Commemorating the First Anniversary of the Oak Grove Tornado

Today marks the one-year anniversary that an EF3 tornado ripped through Oak Grove, Grain Valley, and parts of unincorporated Jackson and Lafayette Counties. The tornado touched down a little after 8:00 p.m., and reached top wind speeds of 152 miles per hour, and, at its largest point, was 400 yards wide. Approximately 483 homes and 12 businesses were destroyed or sustained damage.

In the 365 days since then, what has occurred has been nothing short of a miracle. I was able to be in Oak Grove about 12 hours after the tornado hit, and it was unlike anything I'd ever seen. First responders, disaster relief organizations, churches, and caring neighbors were on the scene working to aid those affected. CSL does not typically engage in disaster relief, especially on such a large scale, so this was new territory for us. While there, we learned that the home of our Oak Grove Site Manager, Gina Parr, and her husband, Rick, had been completely destroyed. Of all the disaster relief providers working in Oak Grove, CSL was the only organization with a permanent office in town (thankfully, it wasn't affected by the tornado). It was quickly decided that CSL would be the collector of donated items. I don't think I'll ever forget the response that happened after that. People like you, from all across our area and all across the country flooded us with gifts to help families in need. In the coming weeks, we filled six shipping containers (generously provided by SiteBox Storage) with water, clothing, food, personal hygiene items, and much more. After the tornado, access to the south part of Oak Grove, for safety reasons, was restricted, so all donations went through our Noland Road (Independence), Blue Springs, and Grain Valley offices. All of our staff throughout our network worked so hard to process all the inventory that was accumulating, in addition to their regular workload. Our Site Manager, Gina Parr, whose house, as mentioned above, was destroyed completely, returned to work later in the week, and her motto of "I am blessed," even in the face of catastrophe, was a rallying point for all. The weekend after the tornado, there was a multi-agency resource center set up at First Baptist Church, which brought together dozens of supporting agencies to meet with neighbors and help them start to rebuild.

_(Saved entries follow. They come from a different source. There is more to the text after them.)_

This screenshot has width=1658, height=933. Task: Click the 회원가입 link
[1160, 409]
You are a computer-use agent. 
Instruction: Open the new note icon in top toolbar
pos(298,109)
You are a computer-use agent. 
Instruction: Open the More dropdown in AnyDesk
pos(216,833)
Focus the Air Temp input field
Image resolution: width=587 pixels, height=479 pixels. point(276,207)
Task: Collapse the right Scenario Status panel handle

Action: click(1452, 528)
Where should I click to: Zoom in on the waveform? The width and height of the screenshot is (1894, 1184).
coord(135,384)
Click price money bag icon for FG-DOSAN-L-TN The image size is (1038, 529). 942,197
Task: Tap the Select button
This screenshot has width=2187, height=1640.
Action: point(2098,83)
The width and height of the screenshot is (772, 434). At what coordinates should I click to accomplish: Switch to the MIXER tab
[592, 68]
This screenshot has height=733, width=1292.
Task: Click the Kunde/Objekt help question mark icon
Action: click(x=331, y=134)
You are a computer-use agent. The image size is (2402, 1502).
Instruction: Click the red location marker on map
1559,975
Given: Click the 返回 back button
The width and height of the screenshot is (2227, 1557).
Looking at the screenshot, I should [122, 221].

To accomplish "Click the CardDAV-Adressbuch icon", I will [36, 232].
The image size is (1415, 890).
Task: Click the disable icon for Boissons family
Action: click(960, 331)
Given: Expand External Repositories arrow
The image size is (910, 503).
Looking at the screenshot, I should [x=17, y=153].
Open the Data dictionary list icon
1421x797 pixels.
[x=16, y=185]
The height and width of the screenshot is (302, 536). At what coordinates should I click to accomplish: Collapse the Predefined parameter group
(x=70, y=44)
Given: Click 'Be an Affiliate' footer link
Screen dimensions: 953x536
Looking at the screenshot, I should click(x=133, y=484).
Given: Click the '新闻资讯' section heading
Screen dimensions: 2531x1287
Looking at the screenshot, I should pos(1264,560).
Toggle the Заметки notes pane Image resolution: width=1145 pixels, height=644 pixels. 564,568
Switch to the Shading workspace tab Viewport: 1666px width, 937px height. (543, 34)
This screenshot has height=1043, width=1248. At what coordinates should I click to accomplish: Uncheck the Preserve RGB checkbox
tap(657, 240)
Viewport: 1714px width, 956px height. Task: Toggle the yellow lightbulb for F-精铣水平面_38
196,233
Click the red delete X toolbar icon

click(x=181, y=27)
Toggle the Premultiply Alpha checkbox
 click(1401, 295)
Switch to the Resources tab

I attended the resource center event, and was overwhelmed at what I saw. Families were clearly, several days later, still stunned at what had happened to their lives and possessions. Many were facing the prospect of completely rebuilding their homes and replacing every single personal possession. Thankfully, caring volunteers were there to assist them and guide them through the event. The emotional support of the event, in my opinion, was just as impactful. I talked to several people that did not know how to move forward. There were renters that did not have renter's insurance because an event like this was unpredictable. There were homeowners that were living in a trailer on their property. There were folks that had their entire families living in hotel rooms in other parts of Eastern Jackson County. While the day took an emotional toll, it was necessary so we could empathize with those suffering. In the year since, we have helped countless victims throughout Oak Grove, Grain Valley, and Jackson and Lafayette Counties. You responded with more than $60,000 in monetary contributions, and our best estimate is that you provided more than $500,000 in donated goods. Our financial assistance has been "last dollars in," meaning we have tapped dedicated disaster dollars from Salvation Army, American Red Cross, and Catholic Charities first, as ours are the most flexible. We have assisted with insurance deductibles, home repairs, roofing, utility bills, rent payments, basic need items, furniture, Christmas items, and much more. More than $200,000 in cash assistance has been provided from the relief agencies directly to Oak Grove residents. CSL received two grants, one from Community of Christ, and one from Royals Charities, that covered operating expenses associated with the relief. Their grants allowed all $60,000 donated to CSL, every penny, to be granted directly to tornado victims.

There remains much work to be done, and the rebuilding process will continue, and CSL will still be there to help. We can only do this because of your support. The list of people to thank is too lengthy to mention, but we would be nowhere without Gina Parr. As I mentioned earlier, in the face of total loss, she still managed to say, "I am blessed" following the tornado. Her optimism was the bright light that everyone needed. She coordinates a phenomenal staff of volunteers that have worked so hard, and we are especially grateful to Don Fore, a CSL board member, for his ceaseless work, and keeping the board informed of the progress. Additionally, our former Oak Grove Site Manager, Sharon Petkoff, assisted tremendously, and many volunteers from other CSL offices came and worked at Oak Grove so the office could stay open five days a week following the tornado. We will also never forget your generosity. The people from near and far that gave to strangers, whom they will likely never meet, was awe-inspiring. It truly is an honor to work among our neighbors in our communities. Thank you for being so supportive of our work over the last year in Oak Grove and other communities. May we never forget our neighbors' struggles and hardship, but may we also never forget that in the face of adversity, a community can come together and overcome anything.